GIVEN RECORDS:
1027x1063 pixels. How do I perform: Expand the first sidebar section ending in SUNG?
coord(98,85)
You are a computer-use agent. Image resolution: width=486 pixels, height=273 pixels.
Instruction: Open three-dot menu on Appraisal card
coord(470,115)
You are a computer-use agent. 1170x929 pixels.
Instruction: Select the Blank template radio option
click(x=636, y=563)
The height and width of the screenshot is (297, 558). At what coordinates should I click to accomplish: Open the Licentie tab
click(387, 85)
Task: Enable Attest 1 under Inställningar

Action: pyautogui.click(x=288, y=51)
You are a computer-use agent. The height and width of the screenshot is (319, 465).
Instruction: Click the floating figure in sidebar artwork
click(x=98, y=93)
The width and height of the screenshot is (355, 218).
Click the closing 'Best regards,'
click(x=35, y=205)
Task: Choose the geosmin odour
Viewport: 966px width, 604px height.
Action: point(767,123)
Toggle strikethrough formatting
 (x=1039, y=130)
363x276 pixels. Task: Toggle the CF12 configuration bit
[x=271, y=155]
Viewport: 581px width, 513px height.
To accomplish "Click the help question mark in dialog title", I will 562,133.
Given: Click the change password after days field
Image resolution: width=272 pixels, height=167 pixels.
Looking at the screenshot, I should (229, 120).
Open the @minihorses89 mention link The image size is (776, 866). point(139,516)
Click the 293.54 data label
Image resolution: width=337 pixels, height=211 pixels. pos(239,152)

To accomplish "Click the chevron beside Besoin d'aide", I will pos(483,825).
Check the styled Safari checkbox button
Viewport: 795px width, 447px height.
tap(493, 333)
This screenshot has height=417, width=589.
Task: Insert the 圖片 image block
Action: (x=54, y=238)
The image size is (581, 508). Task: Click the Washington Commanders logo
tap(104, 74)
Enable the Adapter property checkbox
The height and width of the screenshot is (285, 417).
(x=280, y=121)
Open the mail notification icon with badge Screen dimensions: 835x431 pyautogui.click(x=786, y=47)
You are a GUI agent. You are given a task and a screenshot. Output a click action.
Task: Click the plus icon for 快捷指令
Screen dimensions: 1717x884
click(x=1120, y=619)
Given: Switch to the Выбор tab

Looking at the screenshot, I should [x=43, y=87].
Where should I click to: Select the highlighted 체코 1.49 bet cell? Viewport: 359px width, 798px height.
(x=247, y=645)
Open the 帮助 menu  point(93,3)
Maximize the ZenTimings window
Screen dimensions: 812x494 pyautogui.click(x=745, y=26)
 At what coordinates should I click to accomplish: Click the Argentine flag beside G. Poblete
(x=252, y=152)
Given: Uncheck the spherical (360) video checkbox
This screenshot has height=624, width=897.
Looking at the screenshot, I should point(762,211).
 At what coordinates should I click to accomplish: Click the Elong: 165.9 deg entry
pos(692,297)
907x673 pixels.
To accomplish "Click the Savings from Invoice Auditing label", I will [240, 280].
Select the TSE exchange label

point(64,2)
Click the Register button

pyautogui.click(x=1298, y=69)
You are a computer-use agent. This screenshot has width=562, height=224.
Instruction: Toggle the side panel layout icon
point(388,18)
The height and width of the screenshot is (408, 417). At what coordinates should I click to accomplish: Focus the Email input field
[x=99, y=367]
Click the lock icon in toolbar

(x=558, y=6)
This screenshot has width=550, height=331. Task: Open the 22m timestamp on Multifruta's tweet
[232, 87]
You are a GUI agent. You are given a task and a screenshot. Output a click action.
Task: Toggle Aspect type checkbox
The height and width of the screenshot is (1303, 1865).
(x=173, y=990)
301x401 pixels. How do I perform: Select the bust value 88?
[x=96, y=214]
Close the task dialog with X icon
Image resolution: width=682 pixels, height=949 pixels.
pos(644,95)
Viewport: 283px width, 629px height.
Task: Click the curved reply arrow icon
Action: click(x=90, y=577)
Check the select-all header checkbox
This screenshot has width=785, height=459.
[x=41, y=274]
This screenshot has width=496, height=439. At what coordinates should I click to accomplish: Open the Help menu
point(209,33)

TO BE DONE: Copy the listing above line for line, without changing any character.

WRITTEN RESPONSE:
1027x1063 pixels. How do I perform: Expand the first sidebar section ending in SUNG?
coord(98,85)
You are a computer-use agent. Image resolution: width=486 pixels, height=273 pixels.
Instruction: Open three-dot menu on Appraisal card
coord(470,115)
You are a computer-use agent. 1170x929 pixels.
Instruction: Select the Blank template radio option
click(x=636, y=563)
The height and width of the screenshot is (297, 558). At what coordinates should I click to accomplish: Open the Licentie tab
click(387, 85)
Task: Enable Attest 1 under Inställningar

Action: pyautogui.click(x=288, y=51)
You are a computer-use agent. The height and width of the screenshot is (319, 465).
Instruction: Click the floating figure in sidebar artwork
click(x=98, y=93)
The width and height of the screenshot is (355, 218).
Click the closing 'Best regards,'
click(x=35, y=205)
Task: Choose the geosmin odour
Viewport: 966px width, 604px height.
Action: point(767,123)
Toggle strikethrough formatting
 (x=1039, y=130)
363x276 pixels. Task: Toggle the CF12 configuration bit
[x=271, y=155]
Viewport: 581px width, 513px height.
To accomplish "Click the help question mark in dialog title", I will 562,133.
Given: Click the change password after days field
Image resolution: width=272 pixels, height=167 pixels.
Looking at the screenshot, I should (229, 120).
Open the @minihorses89 mention link The image size is (776, 866). point(139,516)
Click the 293.54 data label
Image resolution: width=337 pixels, height=211 pixels. pos(239,152)

To accomplish "Click the chevron beside Besoin d'aide", I will pos(483,825).
Check the styled Safari checkbox button
Viewport: 795px width, 447px height.
tap(493, 333)
This screenshot has height=417, width=589.
Task: Insert the 圖片 image block
Action: (x=54, y=238)
The image size is (581, 508). Task: Click the Washington Commanders logo
tap(104, 74)
Enable the Adapter property checkbox
The height and width of the screenshot is (285, 417).
(x=280, y=121)
Open the mail notification icon with badge Screen dimensions: 835x431 pyautogui.click(x=786, y=47)
You are a GUI agent. You are given a task and a screenshot. Output a click action.
Task: Click the plus icon for 快捷指令
Screen dimensions: 1717x884
click(x=1120, y=619)
Given: Switch to the Выбор tab

Looking at the screenshot, I should [x=43, y=87].
Where should I click to: Select the highlighted 체코 1.49 bet cell? Viewport: 359px width, 798px height.
(x=247, y=645)
Open the 帮助 menu  point(93,3)
Maximize the ZenTimings window
Screen dimensions: 812x494 pyautogui.click(x=745, y=26)
 At what coordinates should I click to accomplish: Click the Argentine flag beside G. Poblete
(x=252, y=152)
Given: Uncheck the spherical (360) video checkbox
This screenshot has height=624, width=897.
Looking at the screenshot, I should point(762,211).
 At what coordinates should I click to accomplish: Click the Elong: 165.9 deg entry
pos(692,297)
907x673 pixels.
To accomplish "Click the Savings from Invoice Auditing label", I will [240, 280].
Select the TSE exchange label

point(64,2)
Click the Register button

pyautogui.click(x=1298, y=69)
You are a computer-use agent. This screenshot has width=562, height=224.
Instruction: Toggle the side panel layout icon
point(388,18)
The height and width of the screenshot is (408, 417). At what coordinates should I click to accomplish: Focus the Email input field
[x=99, y=367]
Click the lock icon in toolbar

(x=558, y=6)
This screenshot has width=550, height=331. Task: Open the 22m timestamp on Multifruta's tweet
[232, 87]
You are a GUI agent. You are given a task and a screenshot. Output a click action.
Task: Toggle Aspect type checkbox
The height and width of the screenshot is (1303, 1865).
(x=173, y=990)
301x401 pixels. How do I perform: Select the bust value 88?
[x=96, y=214]
Close the task dialog with X icon
Image resolution: width=682 pixels, height=949 pixels.
pos(644,95)
Viewport: 283px width, 629px height.
Task: Click the curved reply arrow icon
Action: click(x=90, y=577)
Check the select-all header checkbox
This screenshot has width=785, height=459.
[x=41, y=274]
This screenshot has width=496, height=439. At what coordinates should I click to accomplish: Open the Help menu
point(209,33)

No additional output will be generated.